### [Task prompt]
Write out exactly, and only, the lines below from the line with "Click the 'then' keyword in if statement" through the line with "Click the All workdays link"; pictures do not belong in the copy.

### [Supplied material]

=== Section Start ===

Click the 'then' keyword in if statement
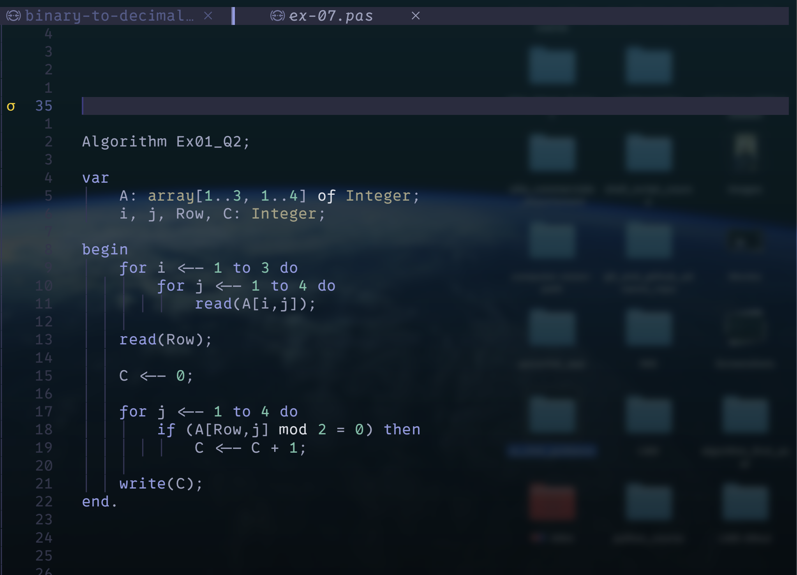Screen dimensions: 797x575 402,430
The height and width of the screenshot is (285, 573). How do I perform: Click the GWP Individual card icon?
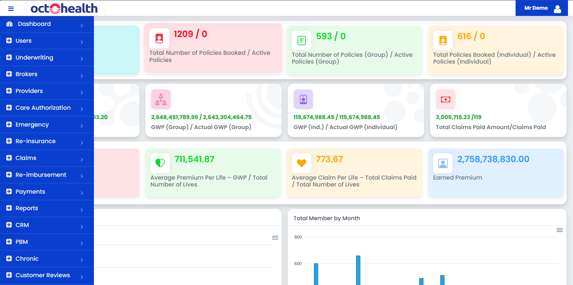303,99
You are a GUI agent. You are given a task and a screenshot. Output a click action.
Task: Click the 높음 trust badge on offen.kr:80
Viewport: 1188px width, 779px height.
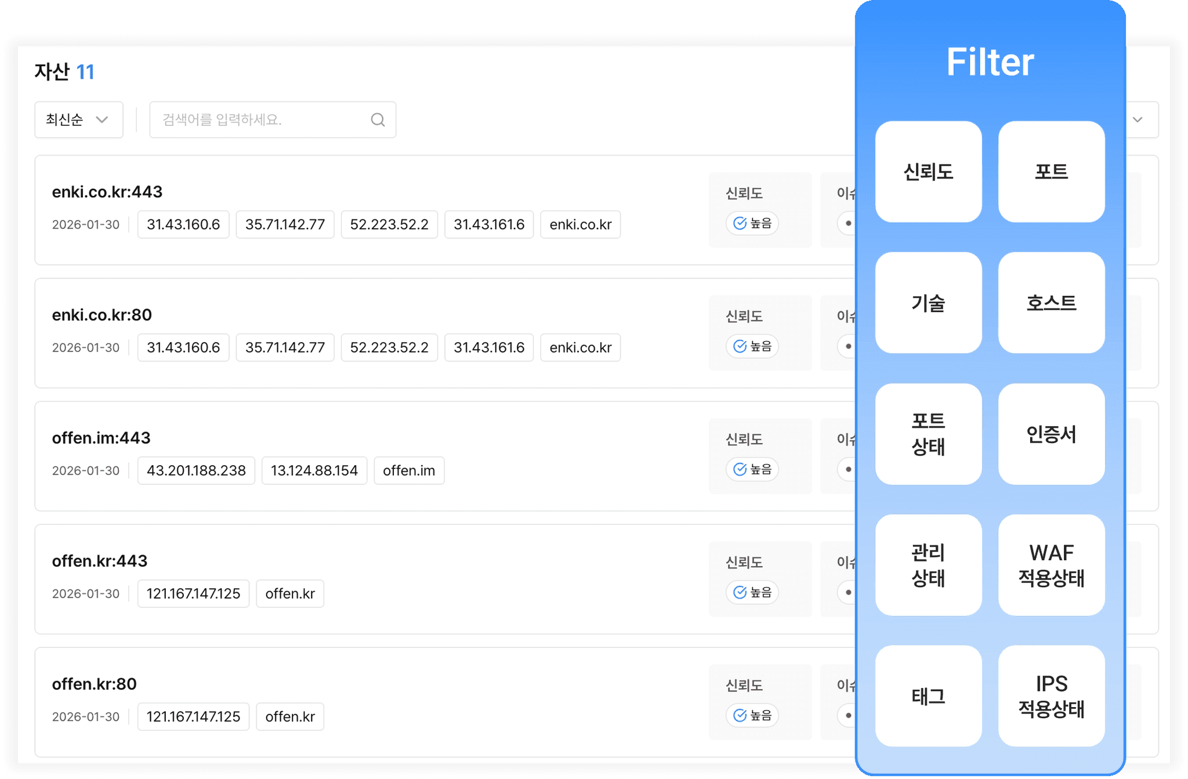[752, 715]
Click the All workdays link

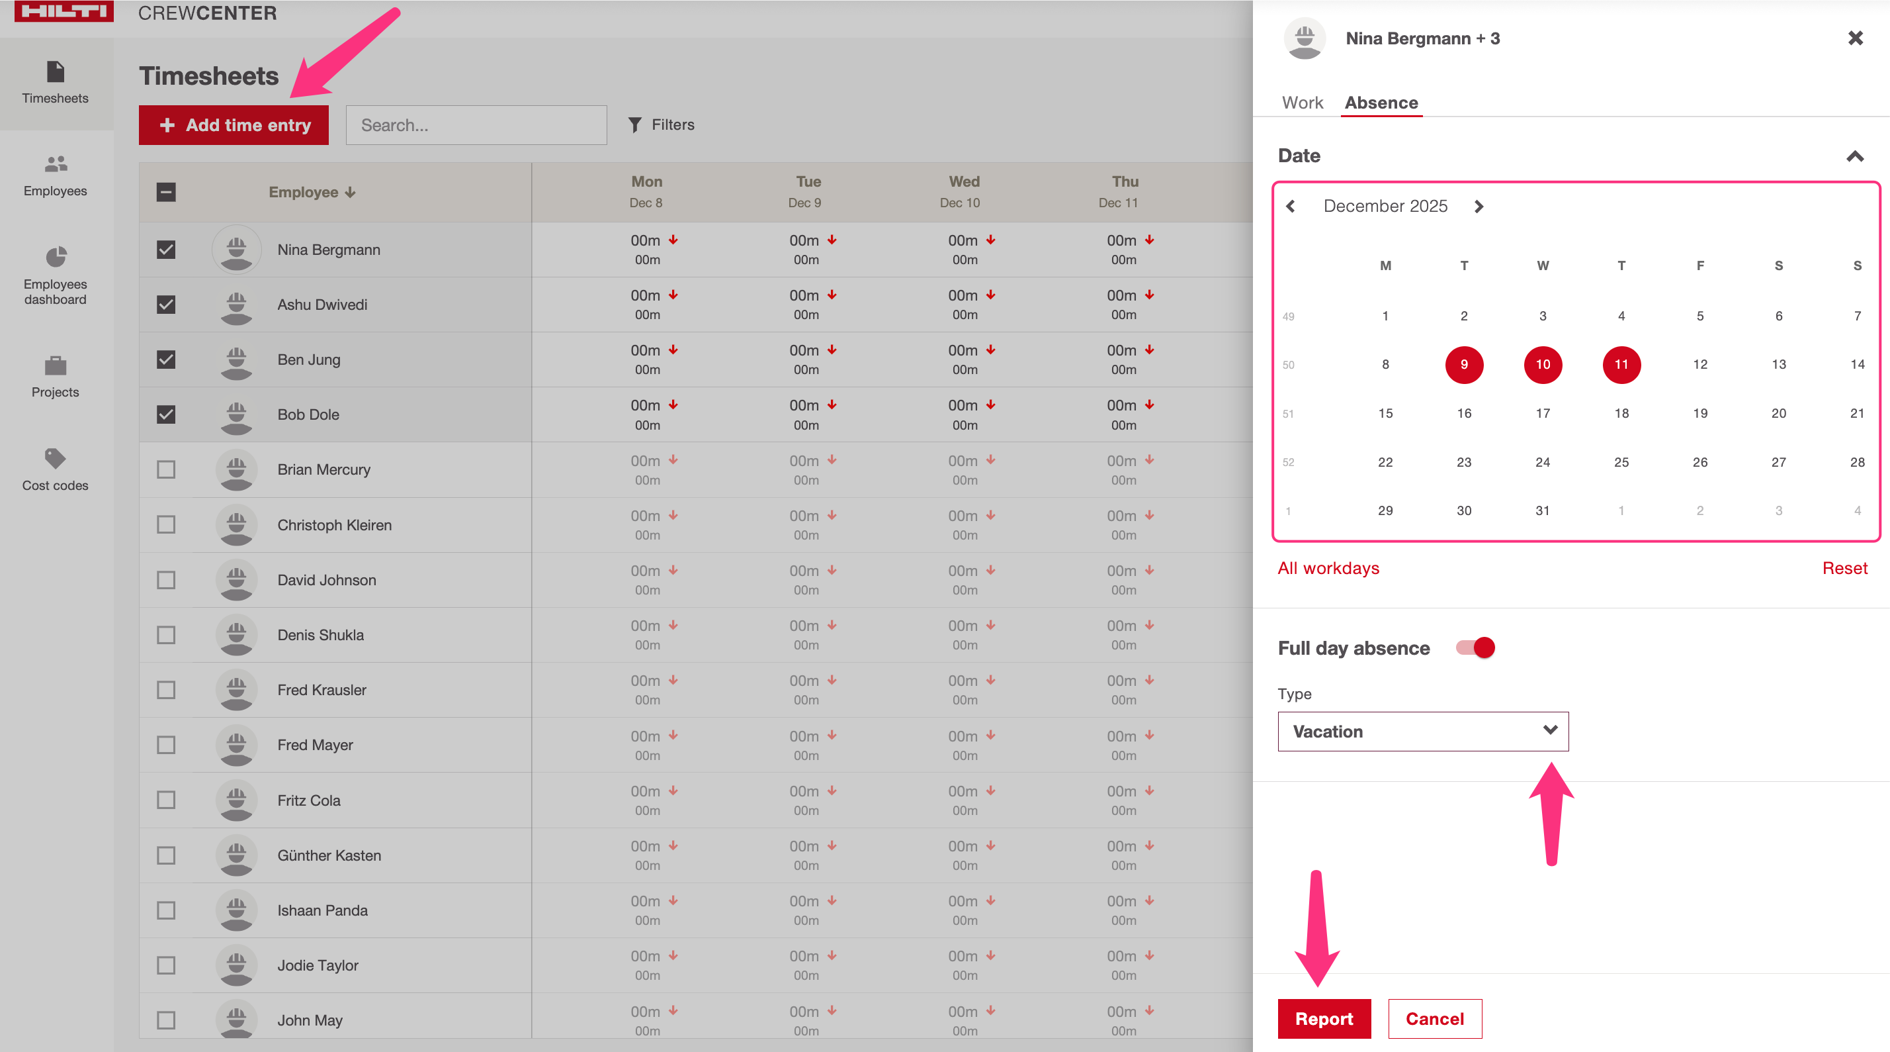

=== Section End ===
=== Section Start ===

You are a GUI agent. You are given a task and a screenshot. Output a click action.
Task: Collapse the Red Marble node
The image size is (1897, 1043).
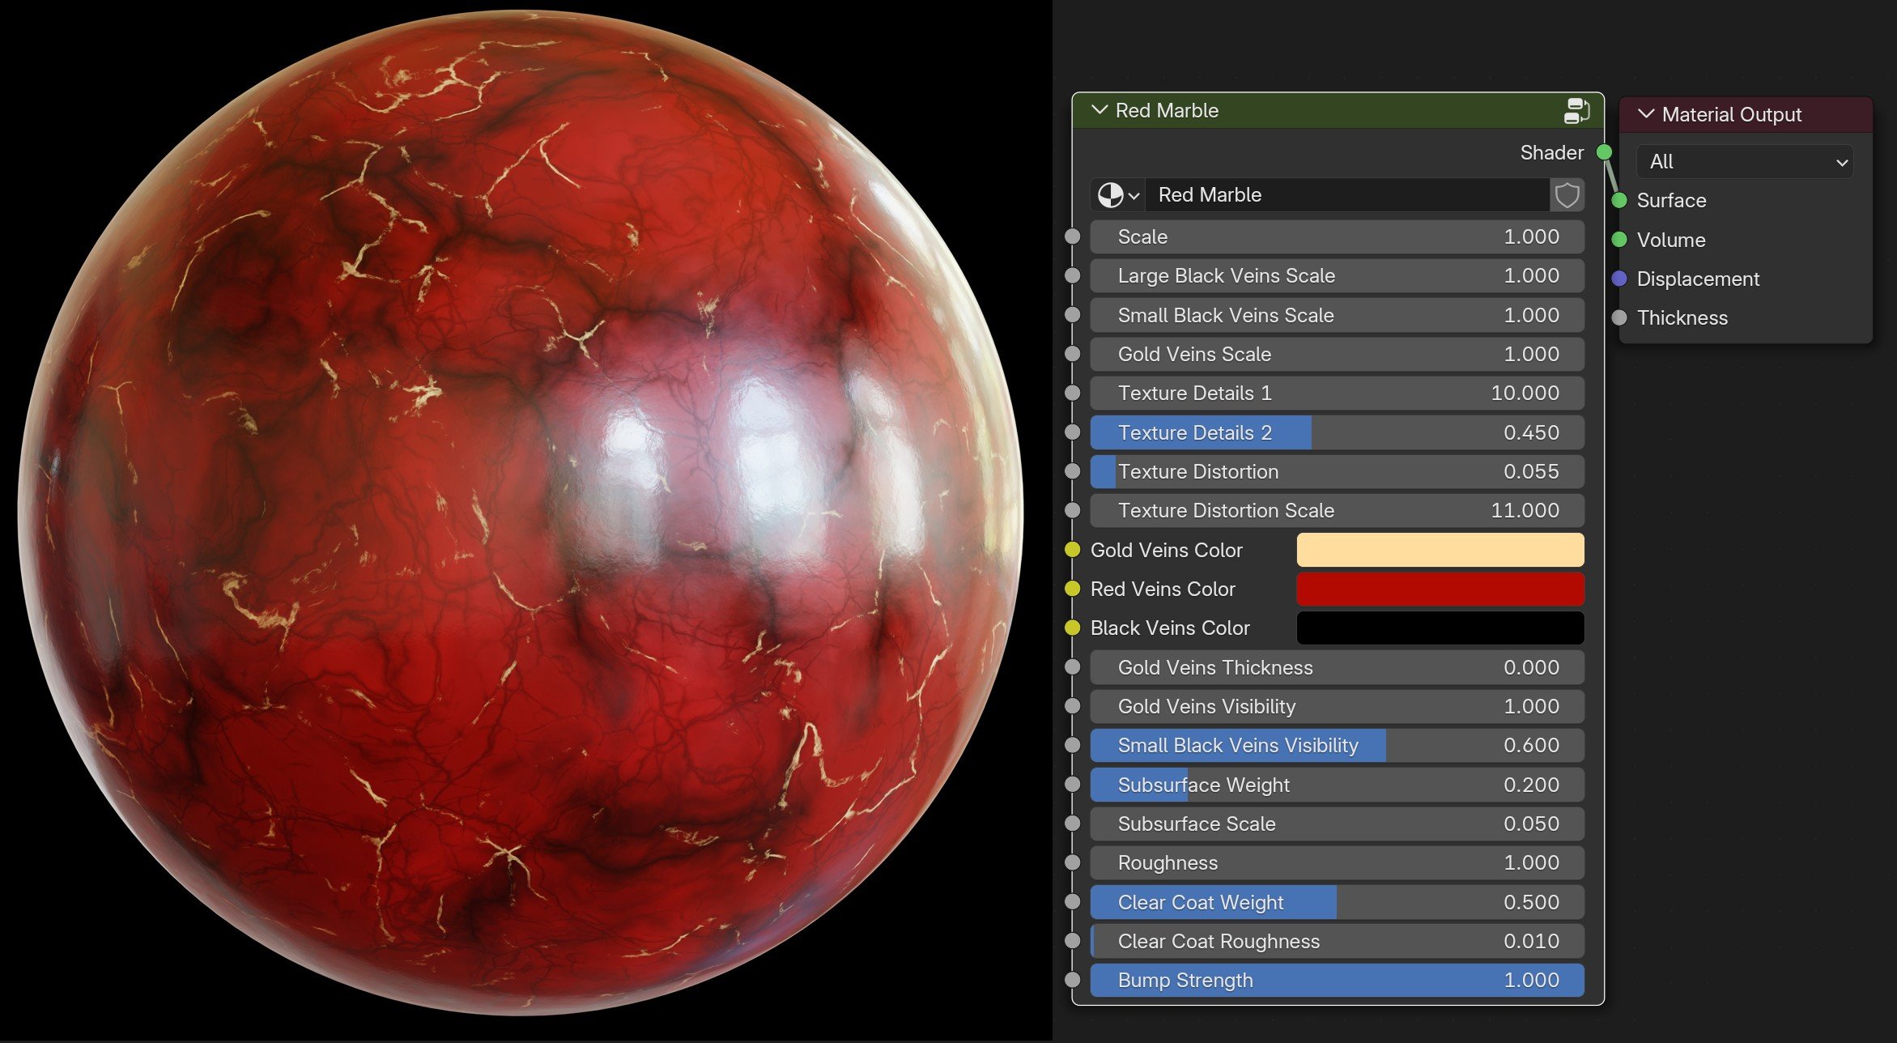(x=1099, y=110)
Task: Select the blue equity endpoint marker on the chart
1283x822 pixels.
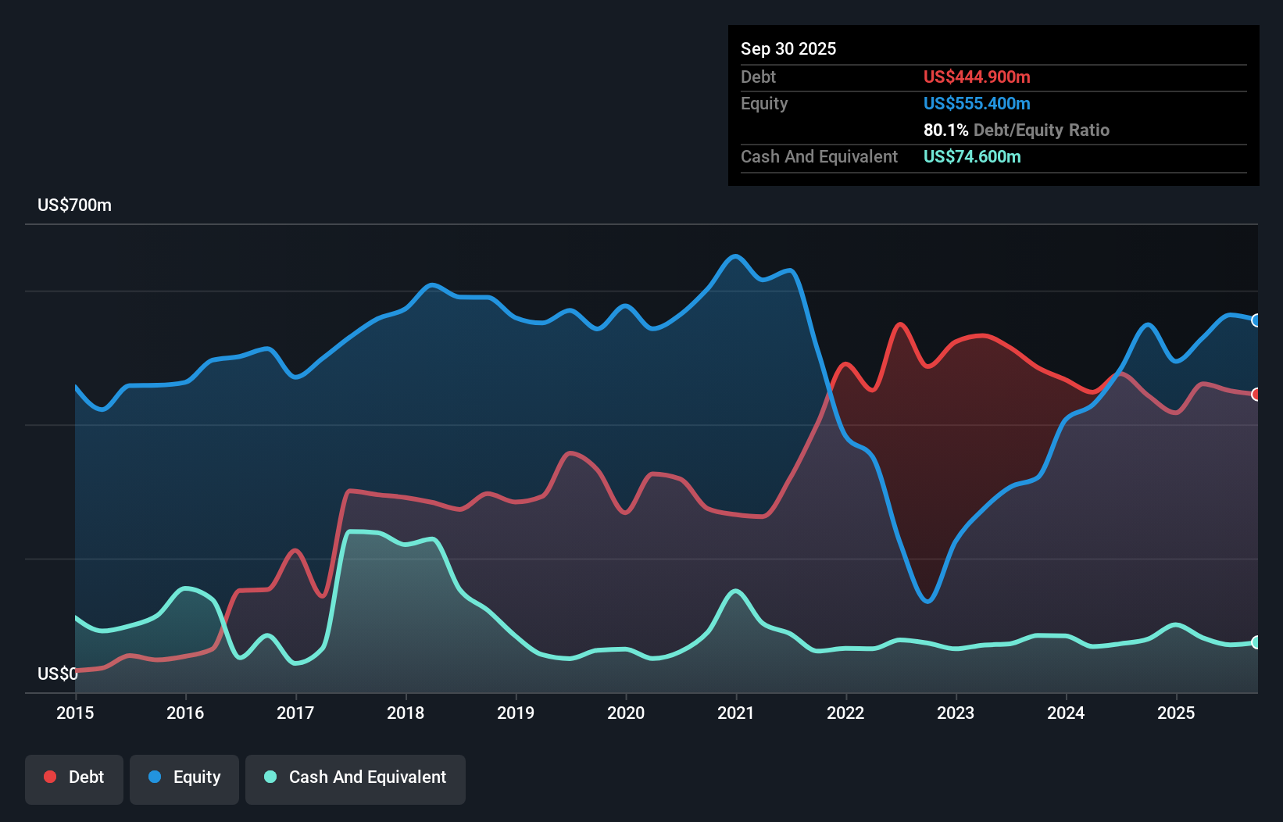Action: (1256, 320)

=== Section End ===
=== Section Start ===

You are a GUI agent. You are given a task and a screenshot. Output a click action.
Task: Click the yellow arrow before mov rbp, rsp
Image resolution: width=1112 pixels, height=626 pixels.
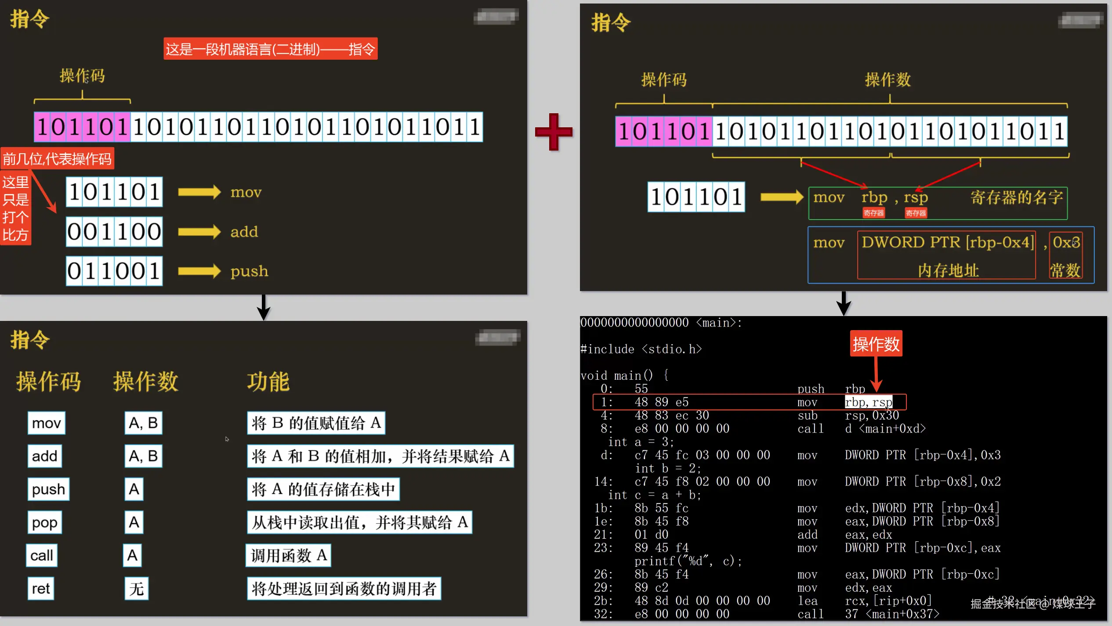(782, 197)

=== Section End ===

### [Answer below]
Click the 'then' keyword in if statement
Screen dimensions: 797x575 402,430
The height and width of the screenshot is (285, 573). How do I perform: Click the GWP Individual card icon?
303,99
You are a GUI agent. You are given a task and a screenshot. Output a click action.
Task: Click the 높음 trust badge on offen.kr:80
Viewport: 1188px width, 779px height.
[752, 715]
Click the All workdays link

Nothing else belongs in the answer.